SOURCE MATERIAL

---

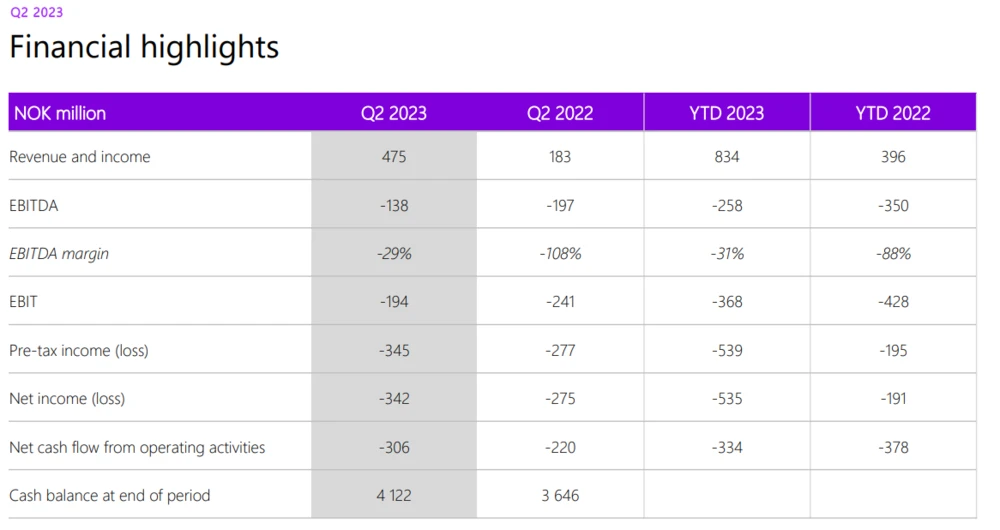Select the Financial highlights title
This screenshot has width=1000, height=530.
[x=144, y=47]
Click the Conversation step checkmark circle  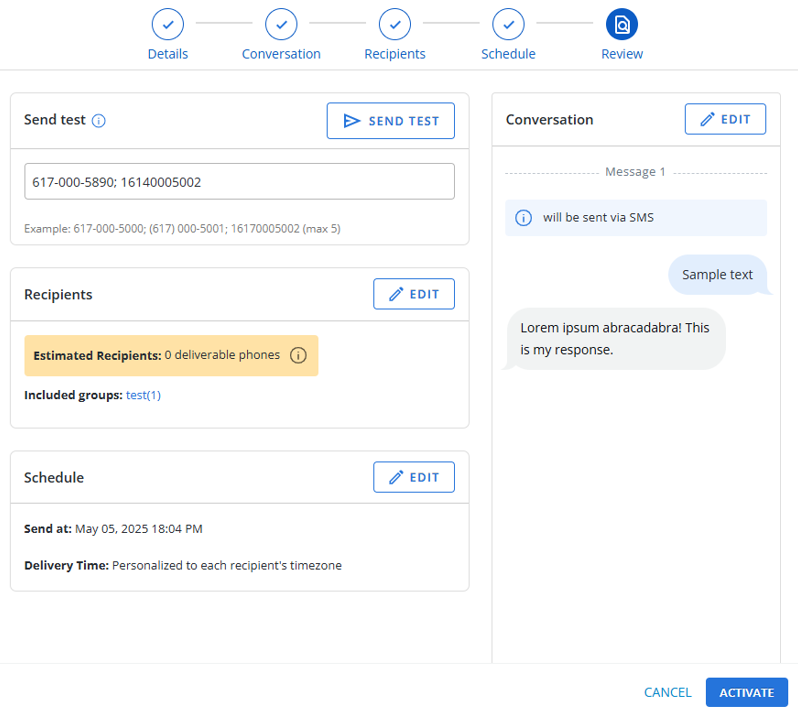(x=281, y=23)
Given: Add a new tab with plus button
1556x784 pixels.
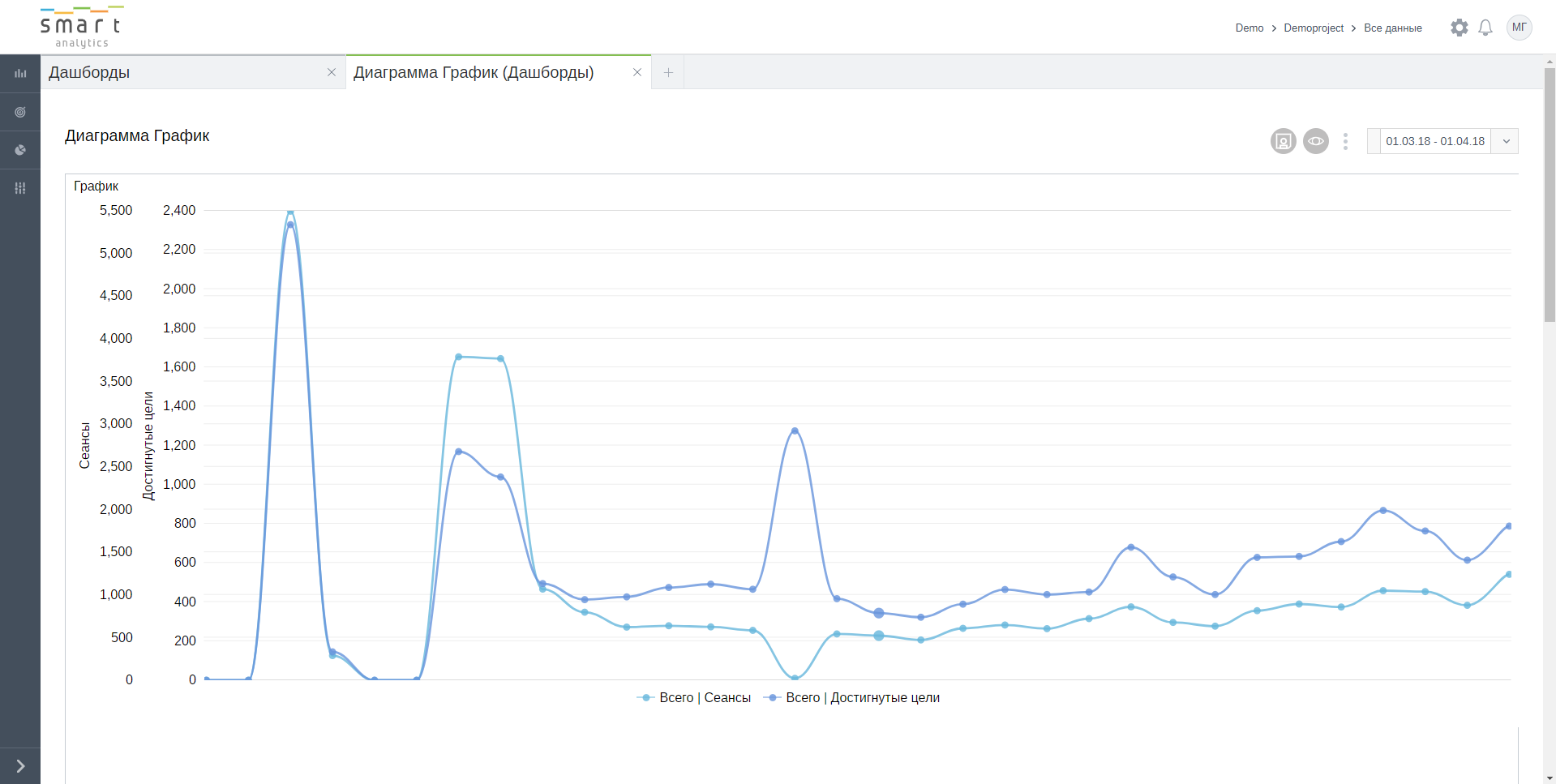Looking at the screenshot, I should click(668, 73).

---

BRIEF
In the data, the line that contains "Given: Add a new tab with plus button" begins the part to write out; restate it and each line after it word for word through the end, with no pictures.

OUTPUT
Given: Add a new tab with plus button
1556x784 pixels.
Looking at the screenshot, I should click(668, 73).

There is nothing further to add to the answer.